* _PASSAGE FOR REVIEW_:
━━━━━━━━━━━━━━━━━━━━
Abstract:
An externally located crashworthy self-sealing fuel tank for use in combination with military aircraft is provided. The tank, having a cross-sectional shape with a substantially flat top and a shallow catenary extending below the flat top, is suspended within a hammock which is connected to the underside of the aircraft. This installation eliminates the normal surrounding structure which would tend to tumble incoming projectiles and increase the severity of tank wounds, minimizes the damaging effect of hydraulic ram upon the aircraft structure and minimizes hazards of explosions or fires by eliminating voids or cavities adjacent to the fuel tank.

Description:
FIELD OF THE INVENTION 
     The present invention relates to aircraft fuel tanks and has particular reference to external fuel tanks for helicopters. 
     SUMMARY OF THE PRESENT INVENTION 
     Conventional self-sealing fuel tanks are installed in the interior of military aircraft and depend upon the surrounding structure and backing board for support and self-sealing capability. Unfortunately the surrounding structure, rather than protecting the tank, causes projectiles to tumble before reaching the fuel tank, thereby contributing to the severity of the damage. Tumbling causes the projectile to puncture a greater sized hole in the fuel tank. Additionally, the tumbling action increases the effects of hydraulic ram which is present whether or not there is tumbling.
━━━━━━━━━━━━━━━━━━━━
* _INSTRUCTIONS_:
a - According to the fuel tank passage, what is the externally located tank suspended within?
b - List every effect that the abstract of the fuel tank passage attributes to this installation.
c - Copy out the section of the fuel tank passage that opens with the words containing "SUMMARY OF THE" and closes with "there is tumbling.".

* _EXERCISE DATA_:
━━━━━━━━━━━━━━━━━━━━
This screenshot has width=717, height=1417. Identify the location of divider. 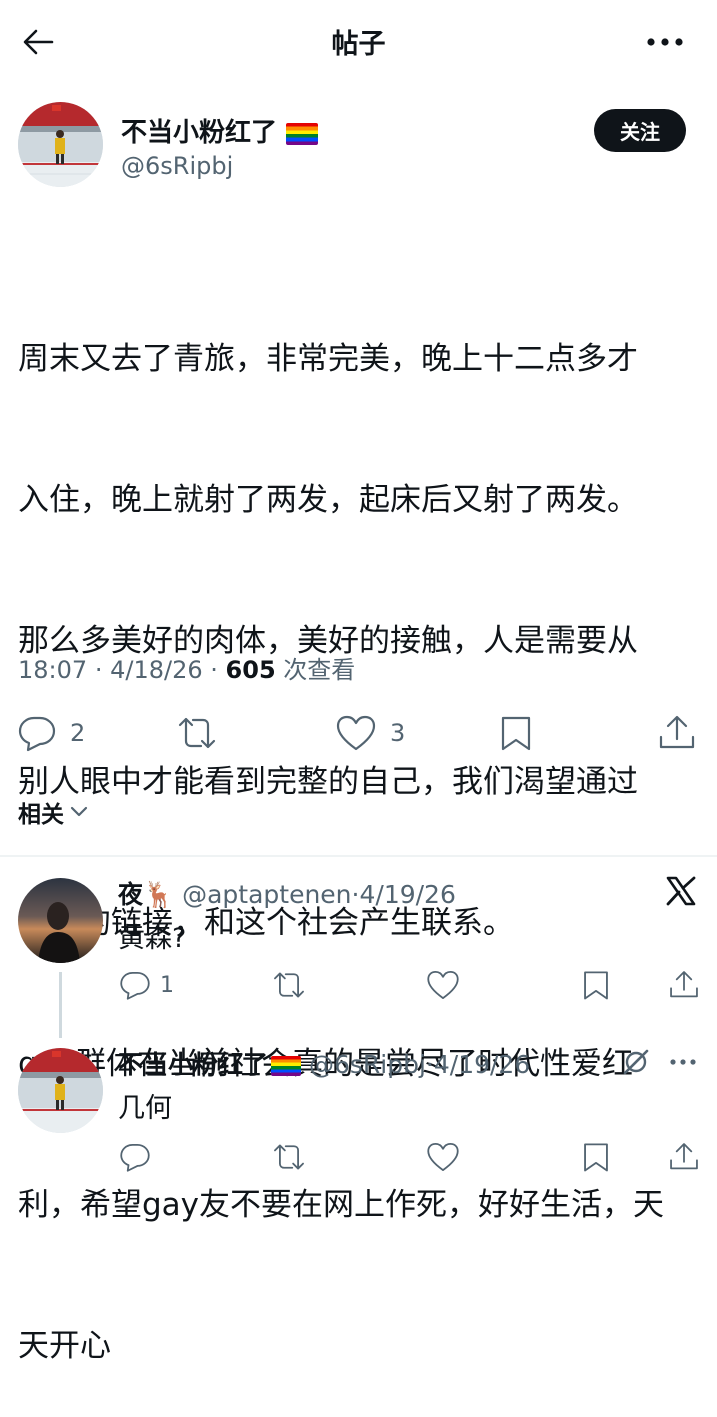
(358, 856).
━━━━━━━━━━━━━━━━━━━━
* _ANSWERS FOR THE EXERCISE_:
a - A hammock that is connected to the underside of the aircraft.

b -
- It eliminates the normal surrounding structure, which would tend to tumble incoming projectiles and increase the severity of tank wounds.
- It minimizes the damaging effect of hydraulic ram upon the aircraft structure.
- It minimizes hazards of explosions or fires by eliminating voids or cavities adjacent to the fuel tank.

c -
SUMMARY OF THE PRESENT INVENTION 
     Conventional self-sealing fuel tanks are installed in the interior of military aircraft and depend upon the surrounding structure and backing board for support and self-sealing capability. Unfortunately the surrounding structure, rather than protecting the tank, causes projectiles to tumble before reaching the fuel tank, thereby contributing to the severity of the damage. Tumbling causes the projectile to puncture a greater sized hole in the fuel tank. Additionally, the tumbling action increases the effects of hydraulic ram which is present whether or not there is tumbling.